Minnesota United moved quickly Tuesday after it finally signed Argentine attacking midfielder Emanuel “Bebelo” Reynoso as its third and final designated player after pursing him for eight months.
It secured his FIFA International Transfer Certificate by business day’s end, watched his 10-day quarantine period pass Tuesday evening and planned to have him aboard the team’s Houston-bound charter flight Wednesday morning.
All of it is intended to get the club’s record transfer — $5 million, according to a source — on the field as a substitute Wednesday against the Houston Dynamo, a team that includes former Loons Darwin Quintero and Christian Ramirez.
Minnesota United is wasting no time with a gifted young player in whom it has already invested so much time and now money.
“He’ll be straight in with the group because it’s important we integrate him as quickly as possible,” Loons coach Adrian Heath said.
The Tuesday announcement concluded long, complicated negotiations dating at least to early January. Along the way the Loons survived a pandemic shutdown and a Brazilian team offering Reynoso’s Boca Juniors team, and particularly Reynoso himself, more money late in the talks.

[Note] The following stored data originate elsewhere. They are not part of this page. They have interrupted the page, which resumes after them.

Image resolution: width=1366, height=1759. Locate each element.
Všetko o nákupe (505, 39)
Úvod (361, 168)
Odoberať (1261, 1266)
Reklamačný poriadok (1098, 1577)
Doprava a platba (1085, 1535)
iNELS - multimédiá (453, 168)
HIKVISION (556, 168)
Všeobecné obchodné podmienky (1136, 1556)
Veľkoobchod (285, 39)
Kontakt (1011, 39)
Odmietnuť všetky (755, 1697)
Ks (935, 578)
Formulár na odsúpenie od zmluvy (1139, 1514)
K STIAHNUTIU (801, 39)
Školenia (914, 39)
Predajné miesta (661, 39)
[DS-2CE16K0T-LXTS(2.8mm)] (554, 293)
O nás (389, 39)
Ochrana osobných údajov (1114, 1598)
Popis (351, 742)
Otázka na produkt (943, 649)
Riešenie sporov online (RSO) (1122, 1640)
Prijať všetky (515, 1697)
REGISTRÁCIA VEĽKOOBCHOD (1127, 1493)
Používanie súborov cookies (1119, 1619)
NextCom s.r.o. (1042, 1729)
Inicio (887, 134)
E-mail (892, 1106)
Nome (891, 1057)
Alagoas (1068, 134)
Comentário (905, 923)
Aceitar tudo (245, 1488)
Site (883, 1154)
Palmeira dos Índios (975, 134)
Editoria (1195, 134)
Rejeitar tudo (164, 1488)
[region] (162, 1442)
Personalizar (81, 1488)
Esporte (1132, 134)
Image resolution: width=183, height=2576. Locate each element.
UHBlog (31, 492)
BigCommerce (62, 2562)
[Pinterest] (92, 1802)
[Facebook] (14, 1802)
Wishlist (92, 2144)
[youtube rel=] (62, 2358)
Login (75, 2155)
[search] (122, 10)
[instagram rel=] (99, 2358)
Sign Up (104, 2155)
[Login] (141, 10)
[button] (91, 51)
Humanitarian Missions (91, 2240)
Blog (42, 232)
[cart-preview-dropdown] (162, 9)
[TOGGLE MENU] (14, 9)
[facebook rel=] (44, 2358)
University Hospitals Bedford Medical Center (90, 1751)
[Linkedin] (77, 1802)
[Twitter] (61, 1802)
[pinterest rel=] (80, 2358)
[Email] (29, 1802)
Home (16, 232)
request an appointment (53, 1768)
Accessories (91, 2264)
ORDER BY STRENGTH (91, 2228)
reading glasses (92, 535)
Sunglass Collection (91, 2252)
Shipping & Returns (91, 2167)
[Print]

He has left his soccer-crazed country’s most storied franchise and its famed 54,000-capacity “Bombonera” stadium for MLS, Minnesota and a United team that targeted him last winter as the player it most sought to add during the offseason.
The Loons sent technical director Mark Watson to Buenos Aires on two trips totaling three weeks in January and February. They never stopped their recruiting during negotiations, which seemed done and dead more than once.
In a Zoom video news conference, Reynoso, 24, called himself “really excited” and thanked “everybody” for the warm welcome he has received in Minnesota. He already has posted an Instagram video from the Mall of America and lakeside in Wayzata.
He is the latest in a growing list of South American and Argentine players to play in MLS. Among the many are his former youth-soccer and Boca Juniors teammate Cristian Pavon, and Diego Valeri, Sebastian Blanco and Pity Martinez.
Reynoso said Loons management’s persistence and passion in its pursuit convinced him the time was right to make a “good change” for himself.
“I came here because the club showed a lot of interest in me,” he said in Spanish through an interpreter on the video call. “Not just Mark, but Adrian as well. Their pursuit showed how much they wanted me here, to be a part of this club. That made me really excited to be here. That’s what I chose to come here.”
MLS’ growth in size and skill didn’t hurt, either. He called it a “league that really intrigued me.”
Heath compared Reynoso’s talent and potential to that of Valeri, Blanco and others.
“That gives you an idea the feeling we have in this kind of player,” Heath said, “so the sooner we can get him on the field in the right condition, the better for everybody.”
Reynoso hasn’t played a game since March, when his Boca Juniors team and Argentina’s federation shut down because of the coronavirus pandemic.
Owing to his quarantine period, he hasn’t trained with his new teammates since arriving in Minnesota on Aug. 22.
“We’re excited about getting him involved with this group.” Heath said.
Reynoso won’t start Wednesday’s game because of such a long pandemic pause, Heath said. He has trained on his own at the team’s Blaine facility daily while he went through quarantine.
“We’ll have to be very careful and aware what we do with him in terms of minutes because he hasn’t played in a long time,” Heath said. “He has trained hard since he has been with us, but no amount of training can replicate the cut and thrust of a proper game.
“I would like to think we can get him some minutes [Wednesday], depending how the game goes. Certainly, I want him integrating into soccer sooner rather than later, if I can.”